Why Linux audit may freeze the machine
The netlink interface defines a specialized type of a network socket used to connect Linux kernel and user-space programs. One type of the netlink interface named NETLINK_AUDIT is used to implement Linux audit infrastructure. Central place of kernel-user connectivity is in audit.c.
File audit.c contains following declaration:
/* waitqueue for callers who are blocked on the audit backlog */
static DECLARE_WAIT_QUEUE_HEAD(audit_backlog_wait);
Every function in the kernel, especially open() for opening files, execve() for executing programs or connect() for estabilishing network connections, is equipped with the SELinux control points which want to deliver an audit event. Kernel needs to put the events generated by all system calls in one place (into a queue), so these are processed by the user-space. Queue size is limited, it cannot grow too much. This size is defined by the command-line parameter audit_backlog_limit.

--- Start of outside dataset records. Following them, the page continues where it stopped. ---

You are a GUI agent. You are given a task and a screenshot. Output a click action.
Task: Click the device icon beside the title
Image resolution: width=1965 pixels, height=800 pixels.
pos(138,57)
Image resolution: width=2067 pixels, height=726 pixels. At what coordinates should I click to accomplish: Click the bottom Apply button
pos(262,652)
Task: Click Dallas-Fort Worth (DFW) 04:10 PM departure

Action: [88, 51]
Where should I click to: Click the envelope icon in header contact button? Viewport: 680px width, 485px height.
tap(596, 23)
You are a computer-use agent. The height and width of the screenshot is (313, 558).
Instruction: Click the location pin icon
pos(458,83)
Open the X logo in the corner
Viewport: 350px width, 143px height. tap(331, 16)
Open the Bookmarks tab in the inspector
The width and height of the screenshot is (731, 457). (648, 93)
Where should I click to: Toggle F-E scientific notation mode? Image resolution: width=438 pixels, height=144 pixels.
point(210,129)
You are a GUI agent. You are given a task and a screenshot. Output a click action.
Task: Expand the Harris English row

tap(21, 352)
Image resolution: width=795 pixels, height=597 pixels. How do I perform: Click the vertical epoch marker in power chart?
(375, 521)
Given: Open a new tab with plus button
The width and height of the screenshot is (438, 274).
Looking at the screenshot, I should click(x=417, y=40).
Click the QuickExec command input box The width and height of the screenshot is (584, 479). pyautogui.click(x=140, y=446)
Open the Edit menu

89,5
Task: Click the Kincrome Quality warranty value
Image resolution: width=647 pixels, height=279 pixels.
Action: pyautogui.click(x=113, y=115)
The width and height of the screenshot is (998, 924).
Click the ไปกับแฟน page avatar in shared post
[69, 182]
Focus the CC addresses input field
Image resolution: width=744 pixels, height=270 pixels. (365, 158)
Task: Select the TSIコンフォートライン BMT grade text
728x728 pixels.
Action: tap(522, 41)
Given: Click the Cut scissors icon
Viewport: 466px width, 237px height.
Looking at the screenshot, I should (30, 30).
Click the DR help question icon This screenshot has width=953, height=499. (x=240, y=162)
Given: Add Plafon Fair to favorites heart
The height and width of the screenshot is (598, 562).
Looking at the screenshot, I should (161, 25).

Callers wait on this queue to be able to insert (append an audit event element). They are released by the kauditd_thread kernel thread. This thread works in an infinite loop. It acquires read-copy-update lock to reference user-space audit daemon netlink connection and then sends pending socket buffers to the auditd.
If sending fails 5 times the buffers are moved to a backup queue. After the unicast part is done (sending to auditd) successfully or not kauditd_thread tries to send buffer data to multicast receivers (other programs willing to read from NETLINK_AUDIT).
One of the SELinux control points is the audit_log_start function. This function waits for kauditd_thread to finish it’s work then waits no more that 17ms in one loop iteration to acquire exclusive access to the audit_backlog_wait queue. Due to contention and concurrency the loop in audit_log_start may be executed many times blocking audited syscall.